The Y68A mutation is outside the region of pUL34 that is necessary and sufficient for nuclear envelope targeting (29). To test whether the Y68A mutation interferes with proper localization of pUL34, WT UL34-expressing cells and Y68A UL34-expressing cells that were mock infected or infected with 10 PFU/cell of HSV-1(F) or UL34-null viruses for 16 h were fixed and assayed for localization of pUL34 or the host cell nuclear envelope protein emerin by immunofluorescence (Fig. 5). As we have seen with other cell lines that express pUL34 from its own promoter/regulatory sequences, pUL34 expression in both wild-type UL34- and Y68A UL34-expressing cells is strictly dependent upon infection and therefore cannot be detected in uninfected cells (Fig. 5A and D). As previously reported, wild-type pUL34 was tightly localized to the nuclear rim in cells infected with either UL34-null virus or HSV-1(F) (Fig. 5B and C). Y68A pUL34 was also tightly localized to the nuclear rim, but the appearance of the rim was changed such that there were numerous, sometimes large blebs on the outer nuclear envelope, indicating an exaggerated disruption of the architecture of the NE (Fig. 5E). Interestingly, the same effect was observed when Y68A pUL34-expressing cells were infected with wild-type virus (Fig. 5F), indicating that the mutant phenotype dominates even when WT pUL34 is present. The blebs formed in Y68A cells include the host NE protein emerin (Fig. 5H and I), and their induction depends upon infection since the appearance of the nuclear envelope is normal in uninfected cells (Fig. 5G). The exaggerated NE disruption due to the Y68A mutation is not likely to contribute significantly to the virus production or cell-to-cell spread defects, since WT HSV-1(F) replicated normally on Y68A UL34-expressing cells (Fig. 2A) and formed plaques normally (Fig. 2D and and3),3), even though the same degree of NE disruption was induced.

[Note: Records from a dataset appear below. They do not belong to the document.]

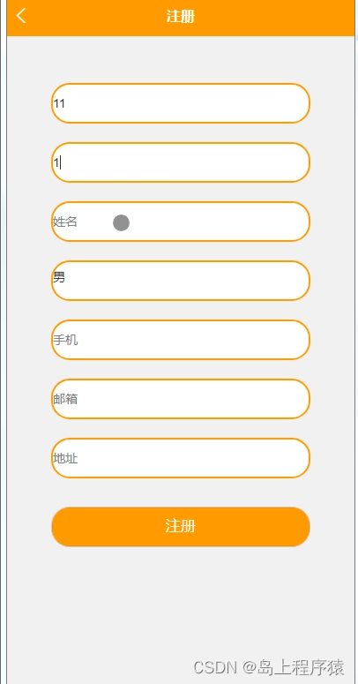Screen dimensions: 358x684
Task: Click the CSDN watermark text
Action: coord(216,667)
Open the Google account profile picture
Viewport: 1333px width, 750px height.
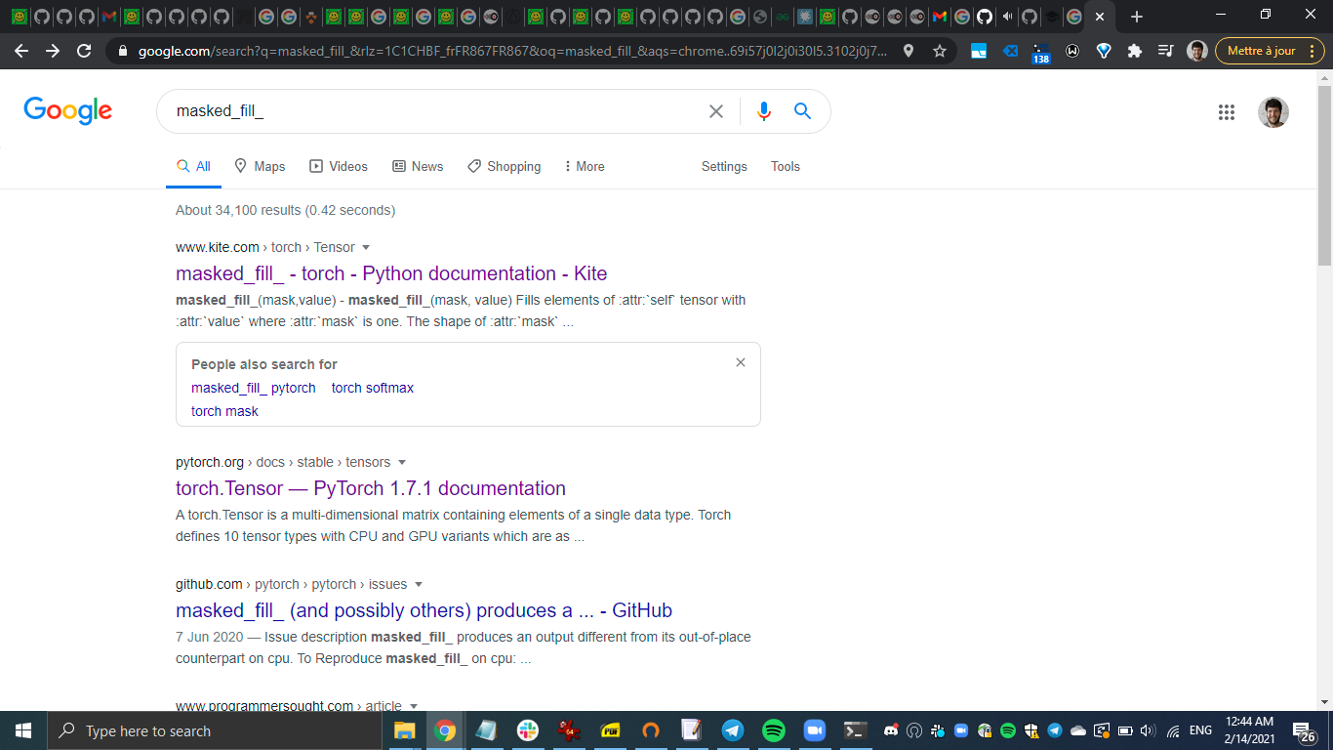[1273, 111]
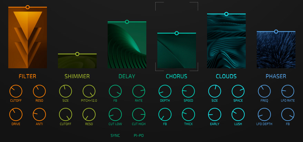Toggle the FILTER effect on or off
This screenshot has height=142, width=303.
(x=28, y=76)
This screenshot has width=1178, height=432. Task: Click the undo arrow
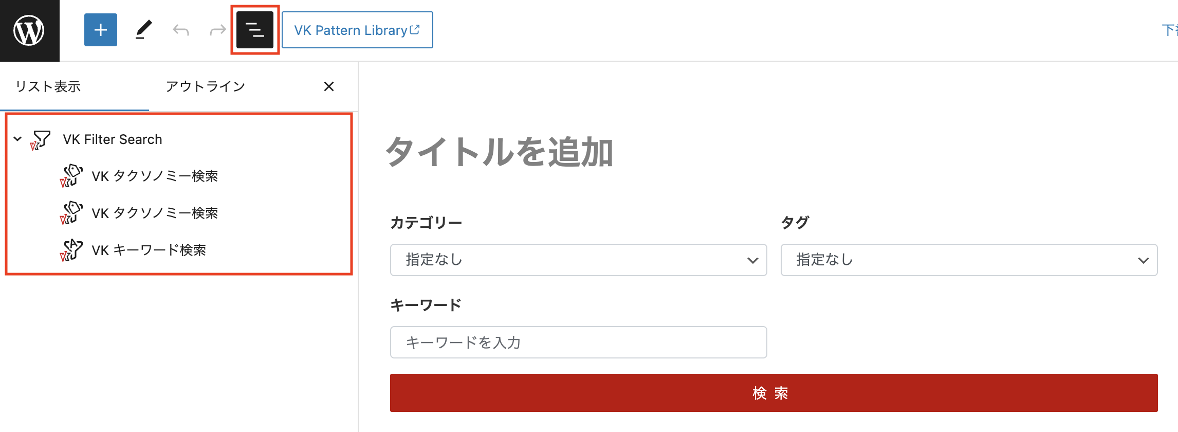pyautogui.click(x=181, y=30)
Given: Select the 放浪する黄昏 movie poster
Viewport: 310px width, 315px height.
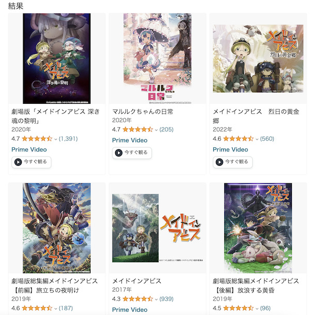Looking at the screenshot, I should click(258, 228).
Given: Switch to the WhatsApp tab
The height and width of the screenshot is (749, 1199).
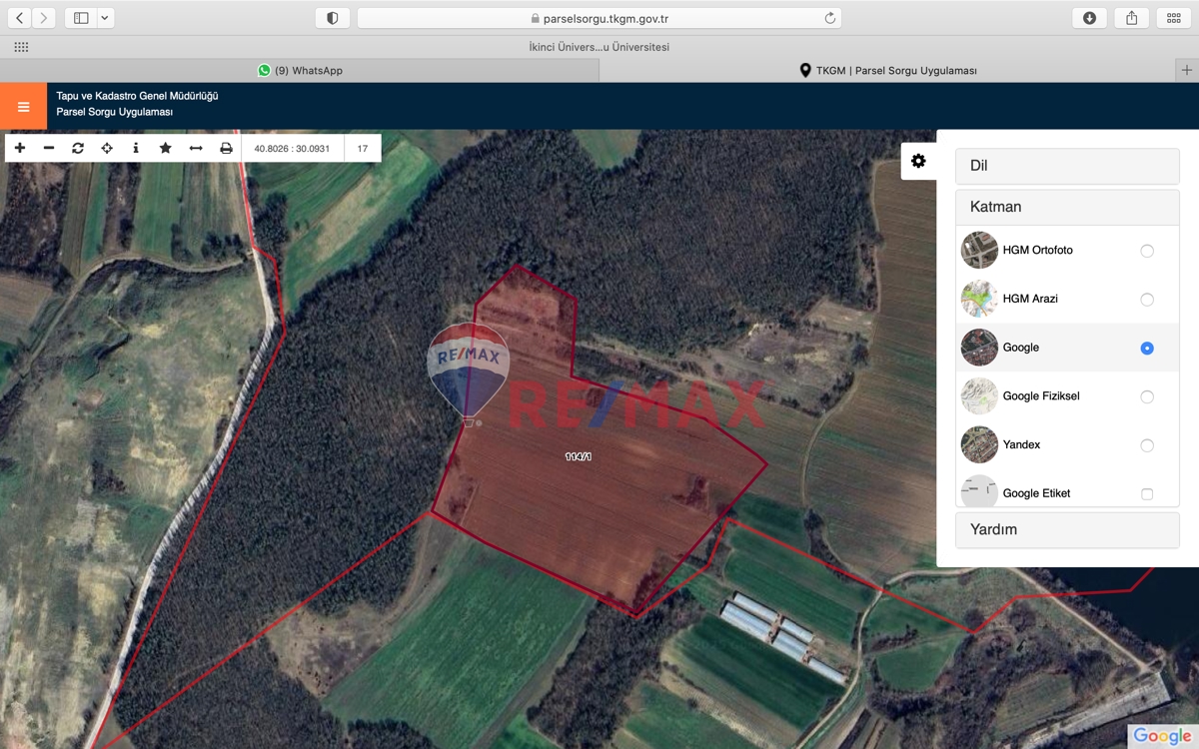Looking at the screenshot, I should 300,71.
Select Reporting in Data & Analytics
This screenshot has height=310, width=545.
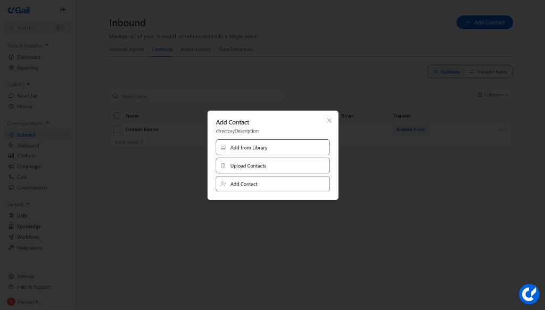(27, 68)
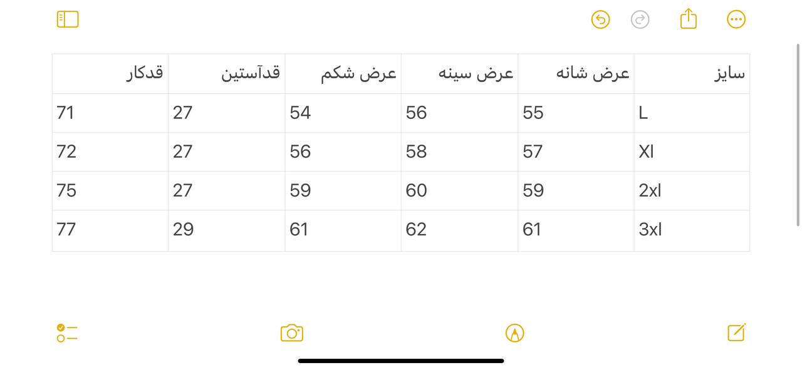Select the عرض سینه header cell
The image size is (802, 370).
pyautogui.click(x=459, y=73)
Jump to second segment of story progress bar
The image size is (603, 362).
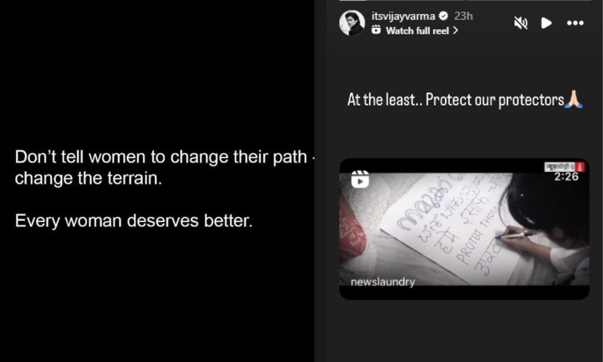(x=529, y=1)
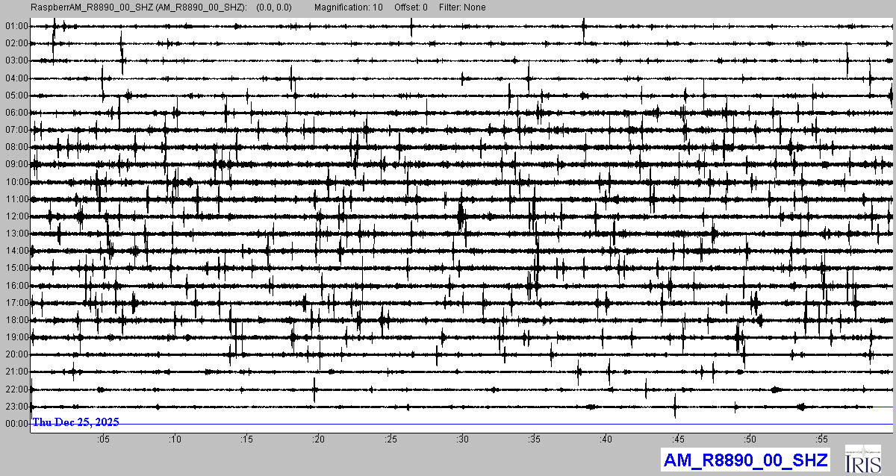Click the :05 minute axis tick label
This screenshot has height=476, width=896.
103,439
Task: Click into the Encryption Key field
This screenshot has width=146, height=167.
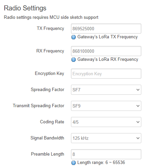Action: [106, 74]
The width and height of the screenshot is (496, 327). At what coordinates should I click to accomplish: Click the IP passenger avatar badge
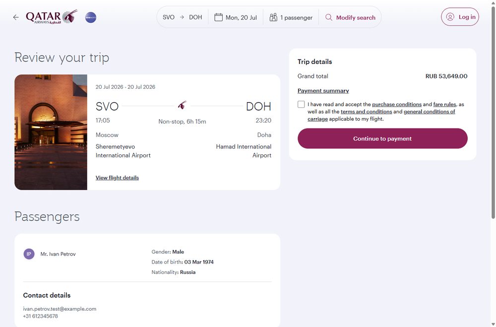coord(29,254)
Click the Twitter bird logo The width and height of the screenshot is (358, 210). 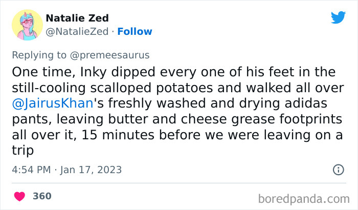coord(338,18)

Examination of Y68A pUL34-expressing cells that were infected with UL34-null virus by TEM revealed two interesting phenotypes. First, as suggested by the immunofluorescence localization experiments above, there was blebbing of the nuclear membrane into the cytoplasm (Fig. 6A, white arrowheads). These blebs were formed by distension of both inner and outer nuclear membranes into the cytoplasm. In some cases, we also observed multilamellar structures containing multiple thicknesses of nuclear envelope separated by an electron-dense layer (Fig. 6B, white arrowheads). In all these cytoplasmic structures, the inner and outer nuclear envelopes appeared to be properly spaced, suggesting distortion of the nuclear envelope as a whole rather than just the inner or outer nuclear membranes. This phenotype is in distinct contrast to the behavior of UL34-null mutants in cells that express no pUL34, where the nuclear envelope is generally of uniform shape (27, 51). Second, in most Y68A UL34-expressing cells infected with UL34-null virus, we observed no cell surface virions or cytoplasmic egress intermediates despite the presence of numerous A, B, and C capsids in the infected cell nucleus (C capsids are indicated in Fig. 6A, black arrowheads). In this regard, Y68A-expressing cells were similar in appearance to UL34-null mutant-infected cells that express no UL34 at all, suggesting that the Y68A mutation causes a major defect in nuclear egress. The lack of surface virions and cytoplasmic egress intermediates was unsurprising given the magnitude of the single-step growth defect associated with the Y68A mutation (Fig. 2). Even in EM examination of wild-type virus-infected Vero cells, we would ordinarily observe less than 50 such structures per cell. Our failure to observe extranuclear virus here was consistent with the 60-fold single-step growth defect conferred by the Y68A mutation and suggests that the single-step growth defect is due largely or entirely to a defect in nuclear egress.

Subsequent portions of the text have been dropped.